**DATA IN THIS EXERCISE**

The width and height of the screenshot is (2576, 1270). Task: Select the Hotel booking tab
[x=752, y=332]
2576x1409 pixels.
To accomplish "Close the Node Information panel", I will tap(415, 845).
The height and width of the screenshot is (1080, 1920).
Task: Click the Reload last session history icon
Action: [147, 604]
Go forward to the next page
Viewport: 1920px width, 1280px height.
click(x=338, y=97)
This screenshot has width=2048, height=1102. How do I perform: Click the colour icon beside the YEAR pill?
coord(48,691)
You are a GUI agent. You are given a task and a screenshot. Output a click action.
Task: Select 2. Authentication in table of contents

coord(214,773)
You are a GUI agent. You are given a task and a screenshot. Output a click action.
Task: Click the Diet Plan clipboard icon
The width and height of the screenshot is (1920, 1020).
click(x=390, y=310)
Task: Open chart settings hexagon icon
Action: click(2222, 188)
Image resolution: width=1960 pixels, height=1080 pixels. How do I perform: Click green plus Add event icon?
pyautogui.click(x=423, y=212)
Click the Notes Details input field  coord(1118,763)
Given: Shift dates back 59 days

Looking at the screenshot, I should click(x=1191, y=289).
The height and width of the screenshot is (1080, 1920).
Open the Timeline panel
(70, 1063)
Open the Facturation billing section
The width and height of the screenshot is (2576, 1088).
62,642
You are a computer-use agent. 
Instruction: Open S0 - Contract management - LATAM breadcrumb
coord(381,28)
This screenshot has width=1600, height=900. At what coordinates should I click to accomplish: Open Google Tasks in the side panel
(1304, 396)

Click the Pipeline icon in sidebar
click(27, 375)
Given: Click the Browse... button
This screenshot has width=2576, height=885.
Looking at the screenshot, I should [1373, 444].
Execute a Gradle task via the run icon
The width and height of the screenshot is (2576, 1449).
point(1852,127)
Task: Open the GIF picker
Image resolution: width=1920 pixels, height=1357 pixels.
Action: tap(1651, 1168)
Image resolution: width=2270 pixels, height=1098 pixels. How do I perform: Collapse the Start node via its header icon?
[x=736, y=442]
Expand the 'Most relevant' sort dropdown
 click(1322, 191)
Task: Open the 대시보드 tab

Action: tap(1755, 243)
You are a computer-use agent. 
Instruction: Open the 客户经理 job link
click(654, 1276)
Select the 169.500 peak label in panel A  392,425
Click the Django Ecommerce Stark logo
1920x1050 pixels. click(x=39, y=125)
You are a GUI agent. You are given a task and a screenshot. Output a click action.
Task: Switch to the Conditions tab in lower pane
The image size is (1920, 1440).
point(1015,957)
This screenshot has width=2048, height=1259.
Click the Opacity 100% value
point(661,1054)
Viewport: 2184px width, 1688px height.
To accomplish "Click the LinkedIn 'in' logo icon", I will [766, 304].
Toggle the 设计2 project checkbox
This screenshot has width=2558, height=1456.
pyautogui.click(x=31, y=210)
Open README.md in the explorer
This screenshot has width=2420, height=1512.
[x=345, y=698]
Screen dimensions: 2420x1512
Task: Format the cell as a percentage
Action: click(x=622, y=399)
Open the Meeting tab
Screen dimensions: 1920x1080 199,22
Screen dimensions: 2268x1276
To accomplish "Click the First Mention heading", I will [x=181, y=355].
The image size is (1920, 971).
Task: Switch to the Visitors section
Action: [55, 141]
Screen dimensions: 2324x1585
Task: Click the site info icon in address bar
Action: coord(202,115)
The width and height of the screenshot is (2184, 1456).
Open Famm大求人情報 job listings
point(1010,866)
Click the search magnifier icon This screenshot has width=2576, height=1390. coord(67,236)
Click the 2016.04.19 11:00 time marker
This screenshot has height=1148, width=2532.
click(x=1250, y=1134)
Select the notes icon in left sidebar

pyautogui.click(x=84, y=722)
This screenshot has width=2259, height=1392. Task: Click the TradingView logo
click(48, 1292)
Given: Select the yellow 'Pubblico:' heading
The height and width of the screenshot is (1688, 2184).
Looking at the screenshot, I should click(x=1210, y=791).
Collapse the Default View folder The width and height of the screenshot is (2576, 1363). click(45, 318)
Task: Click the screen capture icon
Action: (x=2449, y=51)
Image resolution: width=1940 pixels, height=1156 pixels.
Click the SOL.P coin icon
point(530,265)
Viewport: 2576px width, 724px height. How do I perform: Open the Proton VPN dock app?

**REQUIRED ACTION**
Each record is to be reproduced exactly as it appears.

**EXERCISE SOLUTION**
The width and height of the screenshot is (2576, 1270). Task: Select the Hotel booking tab
[x=752, y=332]
2576x1409 pixels.
To accomplish "Close the Node Information panel", I will tap(415, 845).
The height and width of the screenshot is (1080, 1920).
Task: Click the Reload last session history icon
Action: [147, 604]
Go forward to the next page
Viewport: 1920px width, 1280px height.
click(x=338, y=97)
This screenshot has width=2048, height=1102. How do I perform: Click the colour icon beside the YEAR pill?
coord(48,691)
You are a GUI agent. You are given a task and a screenshot. Output a click action.
Task: Select 2. Authentication in table of contents

coord(214,773)
You are a GUI agent. You are given a task and a screenshot. Output a click action.
Task: Click the Diet Plan clipboard icon
The width and height of the screenshot is (1920, 1020).
click(x=390, y=310)
Task: Open chart settings hexagon icon
Action: click(2222, 188)
Image resolution: width=1960 pixels, height=1080 pixels. How do I perform: Click green plus Add event icon?
pyautogui.click(x=423, y=212)
Click the Notes Details input field  coord(1118,763)
Given: Shift dates back 59 days

Looking at the screenshot, I should click(x=1191, y=289).
The height and width of the screenshot is (1080, 1920).
Open the Timeline panel
(70, 1063)
Open the Facturation billing section
The width and height of the screenshot is (2576, 1088).
62,642
You are a computer-use agent. 
Instruction: Open S0 - Contract management - LATAM breadcrumb
coord(381,28)
This screenshot has width=1600, height=900. At what coordinates should I click to accomplish: Open Google Tasks in the side panel
(1304, 396)

Click the Pipeline icon in sidebar
click(27, 375)
Given: Click the Browse... button
This screenshot has width=2576, height=885.
Looking at the screenshot, I should [1373, 444].
Execute a Gradle task via the run icon
The width and height of the screenshot is (2576, 1449).
point(1852,127)
Task: Open the GIF picker
Image resolution: width=1920 pixels, height=1357 pixels.
Action: tap(1651, 1168)
Image resolution: width=2270 pixels, height=1098 pixels. How do I perform: Collapse the Start node via its header icon?
[x=736, y=442]
Expand the 'Most relevant' sort dropdown
 click(1322, 191)
Task: Open the 대시보드 tab

Action: tap(1755, 243)
You are a computer-use agent. 
Instruction: Open the 客户经理 job link
click(654, 1276)
Select the 169.500 peak label in panel A  392,425
Click the Django Ecommerce Stark logo
1920x1050 pixels. click(x=39, y=125)
You are a GUI agent. You are given a task and a screenshot. Output a click action.
Task: Switch to the Conditions tab in lower pane
The image size is (1920, 1440).
point(1015,957)
This screenshot has width=2048, height=1259.
Click the Opacity 100% value
point(661,1054)
Viewport: 2184px width, 1688px height.
To accomplish "Click the LinkedIn 'in' logo icon", I will [766, 304].
Toggle the 设计2 project checkbox
This screenshot has width=2558, height=1456.
pyautogui.click(x=31, y=210)
Open README.md in the explorer
This screenshot has width=2420, height=1512.
[x=345, y=698]
Screen dimensions: 2420x1512
Task: Format the cell as a percentage
Action: click(x=622, y=399)
Open the Meeting tab
Screen dimensions: 1920x1080 199,22
Screen dimensions: 2268x1276
To accomplish "Click the First Mention heading", I will [x=181, y=355].
The image size is (1920, 971).
Task: Switch to the Visitors section
Action: [55, 141]
Screen dimensions: 2324x1585
Task: Click the site info icon in address bar
Action: coord(202,115)
The width and height of the screenshot is (2184, 1456).
Open Famm大求人情報 job listings
point(1010,866)
Click the search magnifier icon This screenshot has width=2576, height=1390. coord(67,236)
Click the 2016.04.19 11:00 time marker
This screenshot has height=1148, width=2532.
click(x=1250, y=1134)
Select the notes icon in left sidebar

pyautogui.click(x=84, y=722)
This screenshot has width=2259, height=1392. Task: Click the TradingView logo
click(48, 1292)
Given: Select the yellow 'Pubblico:' heading
The height and width of the screenshot is (1688, 2184).
Looking at the screenshot, I should click(x=1210, y=791).
Collapse the Default View folder The width and height of the screenshot is (2576, 1363). click(45, 318)
Task: Click the screen capture icon
Action: (x=2449, y=51)
Image resolution: width=1940 pixels, height=1156 pixels.
Click the SOL.P coin icon
point(530,265)
Viewport: 2576px width, 724px height. How do I perform: Open the Proton VPN dock app?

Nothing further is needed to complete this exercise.